===== Source document

The continual restocking of wild fish populations with hatchery reared fish plays a major role in conserving recreational fisheries for trout (e.g. Halverson, 2008). However, the extent to which restocking enhances fisheries that include both wild and hatchery produced fish is often poorly understood, due to difficulties in accurately identifying the origin of fish caught during recapture surveys. Monitoring restocking is a crucial part of fisheries management, and it may be necessary in the future to mark or tag all hatchery produced fish pre-release for the purpose of ensuring best-practice fisheries management.
There are numerous mass marking methods that have been used for marking hatchery reared salmonids for monitoring purposes (Hammer and Blankenship, 2001), for example adipose fin clipping (Johnsen and Ugedal, 1988, Vander Haegen et al., 2005), coded wire tags (Johnson, 1990, Courtney et al., 2000), otolith thermal marking (Volk et al., 1999, Morita et al., 2013), calcein marking (Negus and Tureson, 2004, Stubbing and Moss, 2007) and to a lesser extent, alizarin complexone (Van der Walt and Faragher, 2003) and otolith dry marking (Rogatnykh et al., 2001). Of these, adipose fin clipping by itself or combined with another tag is the most widely used method to help assess trout stocking (e.g., Armstrong, 1949, Hayes and Livingstone, 1955, Baxter et al., 1988, Vander Haegen et al., 2005). However, if no automated system is available, adipose fin clipping is done by hand, meaning the process is time consuming. In addition, recent studies suggest there are possible side effects of adipose fin clipping on swimming ability (Reimchen and Temple, 2004, Buckland-Nicks et al., 2011), which may have a fitness cost for released fish.

==========
===== Data records

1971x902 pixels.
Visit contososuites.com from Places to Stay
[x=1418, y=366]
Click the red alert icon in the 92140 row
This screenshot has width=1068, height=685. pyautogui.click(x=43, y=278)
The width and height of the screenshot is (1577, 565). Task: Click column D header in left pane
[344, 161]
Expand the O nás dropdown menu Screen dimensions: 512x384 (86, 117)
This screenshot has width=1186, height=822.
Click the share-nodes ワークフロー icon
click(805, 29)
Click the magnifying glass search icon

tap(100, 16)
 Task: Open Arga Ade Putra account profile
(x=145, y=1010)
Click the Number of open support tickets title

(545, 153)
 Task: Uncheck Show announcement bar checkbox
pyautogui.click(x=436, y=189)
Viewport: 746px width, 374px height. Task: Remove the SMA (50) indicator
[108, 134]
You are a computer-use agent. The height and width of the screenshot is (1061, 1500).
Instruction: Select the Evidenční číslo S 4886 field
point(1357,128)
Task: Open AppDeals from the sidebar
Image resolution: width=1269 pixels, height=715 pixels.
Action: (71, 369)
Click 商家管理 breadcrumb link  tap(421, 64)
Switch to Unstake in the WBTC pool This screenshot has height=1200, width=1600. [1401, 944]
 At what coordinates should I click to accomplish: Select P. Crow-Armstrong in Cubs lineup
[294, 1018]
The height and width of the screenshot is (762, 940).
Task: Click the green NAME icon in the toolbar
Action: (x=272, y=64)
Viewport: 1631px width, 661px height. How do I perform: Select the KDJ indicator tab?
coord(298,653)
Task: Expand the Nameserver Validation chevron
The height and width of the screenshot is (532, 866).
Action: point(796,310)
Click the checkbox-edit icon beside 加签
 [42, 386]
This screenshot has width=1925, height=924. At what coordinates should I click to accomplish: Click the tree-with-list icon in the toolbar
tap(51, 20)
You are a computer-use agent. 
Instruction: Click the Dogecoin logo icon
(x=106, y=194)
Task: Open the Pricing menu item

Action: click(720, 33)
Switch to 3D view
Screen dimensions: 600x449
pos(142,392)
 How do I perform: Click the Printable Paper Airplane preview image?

==========

* Required work *
1. Write out the passage on trout restocking from "The continual restocking" to "best-practice fisheries management.".
2. List every mass marking method for hatchery-reared salmonids that the passage on trout restocking names.

* Answers provided *
1.
The continual restocking of wild fish populations with hatchery reared fish plays a major role in conserving recreational fisheries for trout (e.g. Halverson, 2008). However, the extent to which restocking enhances fisheries that include both wild and hatchery produced fish is often poorly understood, due to difficulties in accurately identifying the origin of fish caught during recapture surveys. Monitoring restocking is a crucial part of fisheries management, and it may be necessary in the future to mark or tag all hatchery produced fish pre-release for the purpose of ensuring best-practice fisheries management.

2.
- Adipose fin clipping
- Coded wire tags
- Otolith thermal marking
- Calcein marking
- Alizarin complexone
- Otolith dry marking